No. 424 NAI DFA/10/P12/13
Dublin, 24 February 1950
Dear Minister,
We read with much interest your report of the 11th February1 describing your presentation of credentials. Everything seems to have gone off very well.
The account of your conversation with Queen Juliana reminds me to tell you an incident from the unwritten history of Ireland's neutrality in the war. Early on the morning on which Holland and Belgium were invaded,2 Maffey requested an interview with de Valera and asked him whether the Irish Government would have any objection to his inviting Princess Juliana and her children to spend the war in Ireland. If I am not mistaken, Maffey's daughter, Penelope, now Mrs. Aitken, had met Princess Juliana and was on friendly terms with her. De Valera replied that the Irish Government would have no objection, and Maffey accordingly wired Princess Juliana extending the invitation. In the event, the invitation issued was not accepted and Princess Juliana and her children spent the war in Canada.
It was a day or two following this interview that de Valera made the speech in Galway3 in the course of which he said it would be unworthy of a small country if he did not issue a public protest against the German invasion of Holland and Belgium. This utterance was the occasion, a few days later, of one of the several official protests which we received from the German Government during the war about our neutrality.

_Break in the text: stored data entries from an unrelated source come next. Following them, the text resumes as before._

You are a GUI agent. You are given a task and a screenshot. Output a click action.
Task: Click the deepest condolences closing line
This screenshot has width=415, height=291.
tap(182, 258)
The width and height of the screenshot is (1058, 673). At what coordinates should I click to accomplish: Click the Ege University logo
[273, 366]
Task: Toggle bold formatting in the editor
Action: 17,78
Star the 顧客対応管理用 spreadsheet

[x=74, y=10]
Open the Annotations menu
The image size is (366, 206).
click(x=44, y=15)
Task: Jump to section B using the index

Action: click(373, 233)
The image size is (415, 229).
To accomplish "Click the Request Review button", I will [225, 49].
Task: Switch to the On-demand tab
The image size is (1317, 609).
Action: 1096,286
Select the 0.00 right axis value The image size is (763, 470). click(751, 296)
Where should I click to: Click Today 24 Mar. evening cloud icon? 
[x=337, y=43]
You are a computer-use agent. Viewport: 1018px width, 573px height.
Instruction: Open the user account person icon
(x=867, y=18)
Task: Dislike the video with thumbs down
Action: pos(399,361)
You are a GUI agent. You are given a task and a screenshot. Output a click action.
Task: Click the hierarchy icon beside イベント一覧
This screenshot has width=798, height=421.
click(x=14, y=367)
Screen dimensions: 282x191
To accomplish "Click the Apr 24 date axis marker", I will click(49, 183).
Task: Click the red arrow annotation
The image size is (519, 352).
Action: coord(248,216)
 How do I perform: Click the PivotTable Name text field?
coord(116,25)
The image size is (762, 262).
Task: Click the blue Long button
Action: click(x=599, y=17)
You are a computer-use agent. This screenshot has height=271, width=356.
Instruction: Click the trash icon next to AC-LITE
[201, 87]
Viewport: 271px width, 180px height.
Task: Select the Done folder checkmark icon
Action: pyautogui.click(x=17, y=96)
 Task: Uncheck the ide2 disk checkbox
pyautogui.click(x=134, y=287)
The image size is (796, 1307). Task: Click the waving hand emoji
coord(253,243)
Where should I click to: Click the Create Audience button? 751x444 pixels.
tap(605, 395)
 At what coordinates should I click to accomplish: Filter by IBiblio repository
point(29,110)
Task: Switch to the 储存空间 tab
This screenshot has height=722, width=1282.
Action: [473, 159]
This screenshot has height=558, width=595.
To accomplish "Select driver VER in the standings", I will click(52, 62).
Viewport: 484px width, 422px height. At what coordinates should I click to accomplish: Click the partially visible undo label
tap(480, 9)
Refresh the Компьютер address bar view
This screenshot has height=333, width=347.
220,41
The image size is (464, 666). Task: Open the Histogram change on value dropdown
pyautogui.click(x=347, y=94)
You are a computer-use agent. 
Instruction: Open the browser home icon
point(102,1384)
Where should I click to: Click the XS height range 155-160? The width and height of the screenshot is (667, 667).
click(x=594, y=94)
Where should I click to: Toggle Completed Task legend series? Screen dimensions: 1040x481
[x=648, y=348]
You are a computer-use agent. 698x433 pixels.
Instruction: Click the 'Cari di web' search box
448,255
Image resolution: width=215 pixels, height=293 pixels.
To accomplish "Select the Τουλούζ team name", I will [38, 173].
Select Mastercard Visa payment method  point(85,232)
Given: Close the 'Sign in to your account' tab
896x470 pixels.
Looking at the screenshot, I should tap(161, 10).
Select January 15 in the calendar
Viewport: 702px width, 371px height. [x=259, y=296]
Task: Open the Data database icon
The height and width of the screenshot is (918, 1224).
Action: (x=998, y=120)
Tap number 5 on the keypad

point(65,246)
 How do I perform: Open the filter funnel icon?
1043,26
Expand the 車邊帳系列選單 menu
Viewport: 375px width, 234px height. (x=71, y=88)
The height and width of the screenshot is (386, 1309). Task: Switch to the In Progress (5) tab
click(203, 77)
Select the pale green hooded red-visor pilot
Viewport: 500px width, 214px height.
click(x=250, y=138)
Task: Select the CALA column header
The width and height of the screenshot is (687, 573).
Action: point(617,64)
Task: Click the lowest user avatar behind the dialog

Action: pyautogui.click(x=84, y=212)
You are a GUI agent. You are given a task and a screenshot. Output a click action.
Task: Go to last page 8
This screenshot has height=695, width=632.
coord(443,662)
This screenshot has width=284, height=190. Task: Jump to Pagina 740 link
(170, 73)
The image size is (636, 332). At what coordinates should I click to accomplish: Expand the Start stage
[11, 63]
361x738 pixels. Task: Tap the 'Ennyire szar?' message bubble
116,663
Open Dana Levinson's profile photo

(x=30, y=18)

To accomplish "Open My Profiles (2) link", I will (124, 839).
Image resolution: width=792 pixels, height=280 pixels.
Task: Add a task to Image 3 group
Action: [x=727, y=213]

I am glad that you saw poor old Weenink. We have the most pleasant recollections of him. I can still remember his dignified grief when he came to see me, on the same morning as Maffey saw de Valera, to inform us officially of the invasion of his country. Get him to tell you some time of the VE Day present which he sent to Queen Juliana's children. He bought two lambs for them here but there was a delay in shipment and, by the time they reached Holland, they were full grown sheep!